[Entries on where items appear]
================
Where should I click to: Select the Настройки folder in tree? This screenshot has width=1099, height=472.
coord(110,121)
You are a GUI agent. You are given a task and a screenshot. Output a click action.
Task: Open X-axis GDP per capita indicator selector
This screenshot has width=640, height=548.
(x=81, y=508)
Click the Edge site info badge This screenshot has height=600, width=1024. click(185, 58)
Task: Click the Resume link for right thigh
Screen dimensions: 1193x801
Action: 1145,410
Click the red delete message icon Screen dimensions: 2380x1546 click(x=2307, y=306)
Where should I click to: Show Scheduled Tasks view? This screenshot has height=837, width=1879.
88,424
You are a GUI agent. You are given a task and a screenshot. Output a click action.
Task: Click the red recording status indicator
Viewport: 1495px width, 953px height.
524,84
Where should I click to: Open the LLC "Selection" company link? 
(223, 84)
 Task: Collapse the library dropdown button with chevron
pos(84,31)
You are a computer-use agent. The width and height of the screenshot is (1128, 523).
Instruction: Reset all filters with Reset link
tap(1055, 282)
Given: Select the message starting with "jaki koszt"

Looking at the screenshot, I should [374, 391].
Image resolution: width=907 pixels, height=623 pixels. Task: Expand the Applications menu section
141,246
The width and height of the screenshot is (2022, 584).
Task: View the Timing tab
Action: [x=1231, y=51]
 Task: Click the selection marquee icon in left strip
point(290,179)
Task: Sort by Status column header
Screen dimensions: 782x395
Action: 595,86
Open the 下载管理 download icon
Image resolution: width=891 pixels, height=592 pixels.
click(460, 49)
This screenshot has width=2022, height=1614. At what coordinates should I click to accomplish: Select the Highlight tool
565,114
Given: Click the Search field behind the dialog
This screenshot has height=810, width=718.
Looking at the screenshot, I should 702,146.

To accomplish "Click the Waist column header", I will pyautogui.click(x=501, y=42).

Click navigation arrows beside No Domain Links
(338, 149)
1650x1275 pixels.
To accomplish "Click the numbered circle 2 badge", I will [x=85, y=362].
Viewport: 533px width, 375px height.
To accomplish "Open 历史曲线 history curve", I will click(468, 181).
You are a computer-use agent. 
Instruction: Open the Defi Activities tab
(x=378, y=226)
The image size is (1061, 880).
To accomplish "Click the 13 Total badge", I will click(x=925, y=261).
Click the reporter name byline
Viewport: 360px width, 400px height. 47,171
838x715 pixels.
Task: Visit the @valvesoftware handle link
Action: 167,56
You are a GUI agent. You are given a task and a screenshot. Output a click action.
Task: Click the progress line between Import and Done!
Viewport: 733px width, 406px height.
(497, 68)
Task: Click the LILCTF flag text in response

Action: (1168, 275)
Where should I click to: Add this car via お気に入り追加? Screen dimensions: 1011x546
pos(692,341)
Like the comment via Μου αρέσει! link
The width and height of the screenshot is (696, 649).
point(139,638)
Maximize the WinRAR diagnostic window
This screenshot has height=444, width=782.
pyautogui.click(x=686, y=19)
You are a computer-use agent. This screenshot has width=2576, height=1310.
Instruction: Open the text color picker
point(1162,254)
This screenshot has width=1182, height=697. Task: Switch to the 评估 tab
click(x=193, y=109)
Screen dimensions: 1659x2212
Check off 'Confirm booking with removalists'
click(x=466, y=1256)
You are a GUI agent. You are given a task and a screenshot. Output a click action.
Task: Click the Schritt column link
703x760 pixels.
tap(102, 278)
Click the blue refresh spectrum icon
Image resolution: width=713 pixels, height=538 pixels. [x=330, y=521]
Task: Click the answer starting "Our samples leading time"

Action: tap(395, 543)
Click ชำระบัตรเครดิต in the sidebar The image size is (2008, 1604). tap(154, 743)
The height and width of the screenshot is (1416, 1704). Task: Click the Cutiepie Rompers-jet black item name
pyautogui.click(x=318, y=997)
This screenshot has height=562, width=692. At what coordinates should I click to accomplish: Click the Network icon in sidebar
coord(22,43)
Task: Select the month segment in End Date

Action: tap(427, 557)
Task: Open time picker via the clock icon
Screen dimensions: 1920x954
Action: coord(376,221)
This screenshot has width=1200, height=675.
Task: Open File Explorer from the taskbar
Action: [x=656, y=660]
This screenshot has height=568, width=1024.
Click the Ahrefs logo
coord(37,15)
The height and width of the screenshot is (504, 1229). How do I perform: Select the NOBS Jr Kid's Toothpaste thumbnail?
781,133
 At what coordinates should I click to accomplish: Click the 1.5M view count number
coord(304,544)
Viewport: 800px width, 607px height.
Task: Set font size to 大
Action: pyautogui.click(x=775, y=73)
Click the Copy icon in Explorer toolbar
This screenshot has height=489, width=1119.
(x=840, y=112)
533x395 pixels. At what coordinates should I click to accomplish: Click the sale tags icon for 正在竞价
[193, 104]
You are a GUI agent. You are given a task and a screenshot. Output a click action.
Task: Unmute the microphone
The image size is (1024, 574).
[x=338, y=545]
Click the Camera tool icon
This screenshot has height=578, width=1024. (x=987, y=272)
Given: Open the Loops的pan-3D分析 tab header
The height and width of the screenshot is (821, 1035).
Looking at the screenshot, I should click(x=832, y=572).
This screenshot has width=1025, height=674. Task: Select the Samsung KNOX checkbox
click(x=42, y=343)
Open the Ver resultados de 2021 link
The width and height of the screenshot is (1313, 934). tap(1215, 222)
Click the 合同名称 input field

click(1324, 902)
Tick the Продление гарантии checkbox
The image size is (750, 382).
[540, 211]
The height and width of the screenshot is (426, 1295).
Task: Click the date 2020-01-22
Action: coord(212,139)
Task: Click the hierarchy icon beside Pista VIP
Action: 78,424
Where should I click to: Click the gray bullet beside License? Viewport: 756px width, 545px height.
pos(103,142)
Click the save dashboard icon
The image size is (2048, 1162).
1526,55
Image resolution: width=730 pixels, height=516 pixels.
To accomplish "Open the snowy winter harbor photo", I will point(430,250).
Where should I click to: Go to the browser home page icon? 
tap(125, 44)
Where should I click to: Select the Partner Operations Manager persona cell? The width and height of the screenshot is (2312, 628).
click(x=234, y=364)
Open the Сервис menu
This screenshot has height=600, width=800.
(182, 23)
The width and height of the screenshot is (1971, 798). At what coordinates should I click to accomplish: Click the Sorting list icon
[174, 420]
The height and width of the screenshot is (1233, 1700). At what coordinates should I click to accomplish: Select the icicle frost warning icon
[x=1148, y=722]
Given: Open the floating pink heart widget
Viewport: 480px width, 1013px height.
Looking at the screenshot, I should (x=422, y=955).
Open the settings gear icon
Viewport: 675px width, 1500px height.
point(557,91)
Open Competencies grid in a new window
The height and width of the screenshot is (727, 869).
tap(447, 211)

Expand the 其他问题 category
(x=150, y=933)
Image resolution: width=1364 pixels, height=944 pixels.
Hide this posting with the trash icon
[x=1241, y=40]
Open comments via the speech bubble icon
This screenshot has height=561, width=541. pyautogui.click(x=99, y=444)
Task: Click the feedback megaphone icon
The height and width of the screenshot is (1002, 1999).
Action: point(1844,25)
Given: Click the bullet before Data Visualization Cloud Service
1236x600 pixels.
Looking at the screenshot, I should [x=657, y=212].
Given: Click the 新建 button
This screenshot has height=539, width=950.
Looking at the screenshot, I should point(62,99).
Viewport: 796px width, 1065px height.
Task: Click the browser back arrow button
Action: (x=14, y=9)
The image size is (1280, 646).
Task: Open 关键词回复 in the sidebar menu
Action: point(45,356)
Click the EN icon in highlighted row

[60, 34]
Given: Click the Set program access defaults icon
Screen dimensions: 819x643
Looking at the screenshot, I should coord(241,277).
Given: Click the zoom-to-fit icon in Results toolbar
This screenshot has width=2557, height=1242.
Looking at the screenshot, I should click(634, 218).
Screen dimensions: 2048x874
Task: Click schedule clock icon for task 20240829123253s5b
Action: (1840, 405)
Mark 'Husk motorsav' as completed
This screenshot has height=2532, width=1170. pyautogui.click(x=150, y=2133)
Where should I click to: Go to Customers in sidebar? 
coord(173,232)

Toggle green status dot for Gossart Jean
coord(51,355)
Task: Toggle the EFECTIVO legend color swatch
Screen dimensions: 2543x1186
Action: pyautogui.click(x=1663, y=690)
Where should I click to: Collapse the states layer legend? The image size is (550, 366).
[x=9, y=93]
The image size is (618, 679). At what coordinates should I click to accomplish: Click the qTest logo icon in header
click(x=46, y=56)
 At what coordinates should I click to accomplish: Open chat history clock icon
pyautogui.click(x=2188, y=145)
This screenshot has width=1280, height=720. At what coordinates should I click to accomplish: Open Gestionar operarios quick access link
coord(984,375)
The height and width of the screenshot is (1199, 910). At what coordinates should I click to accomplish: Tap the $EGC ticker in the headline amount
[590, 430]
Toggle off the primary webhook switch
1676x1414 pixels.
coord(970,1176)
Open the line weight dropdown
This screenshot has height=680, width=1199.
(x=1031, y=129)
================
Render as a numbered list the part of the items that opens with the line containing "Open comments via the speech bubble icon" and closes with the line containing "pyautogui.click(x=2188, y=145)", leaving out blank lines.

Response:
1. Open comments via the speech bubble icon
2. This screenshot has height=561, width=541. pyautogui.click(x=99, y=444)
3. Task: Click the feedback megaphone icon
4. The height and width of the screenshot is (1002, 1999).
5. Action: point(1844,25)
6. Given: Click the bullet before Data Visualization Cloud Service
7. 1236x600 pixels.
8. Looking at the screenshot, I should [x=657, y=212].
9. Given: Click the 新建 button
10. This screenshot has height=539, width=950.
11. Looking at the screenshot, I should point(62,99).
12. Viewport: 796px width, 1065px height.
13. Task: Click the browser back arrow button
14. Action: (x=14, y=9)
15. The image size is (1280, 646).
16. Task: Open 关键词回复 in the sidebar menu
17. Action: point(45,356)
18. Click the EN icon in highlighted row
19. [60, 34]
20. Given: Click the Set program access defaults icon
21. Screen dimensions: 819x643
22. Looking at the screenshot, I should coord(241,277).
23. Given: Click the zoom-to-fit icon in Results toolbar
24. This screenshot has width=2557, height=1242.
25. Looking at the screenshot, I should click(634, 218).
26. Screen dimensions: 2048x874
27. Task: Click schedule clock icon for task 20240829123253s5b
28. Action: (1840, 405)
29. Mark 'Husk motorsav' as completed
30. This screenshot has height=2532, width=1170. pyautogui.click(x=150, y=2133)
31. Where should I click to: Go to Customers in sidebar? 
32. coord(173,232)
33. Toggle green status dot for Gossart Jean
34. coord(51,355)
35. Task: Toggle the EFECTIVO legend color swatch
36. Screen dimensions: 2543x1186
37. Action: pyautogui.click(x=1663, y=690)
38. Where should I click to: Collapse the states layer legend? The image size is (550, 366).
39. [x=9, y=93]
40. The image size is (618, 679). At what coordinates should I click to accomplish: Click the qTest logo icon in header
41. click(x=46, y=56)
42.  At what coordinates should I click to accomplish: Open chat history clock icon
43. pyautogui.click(x=2188, y=145)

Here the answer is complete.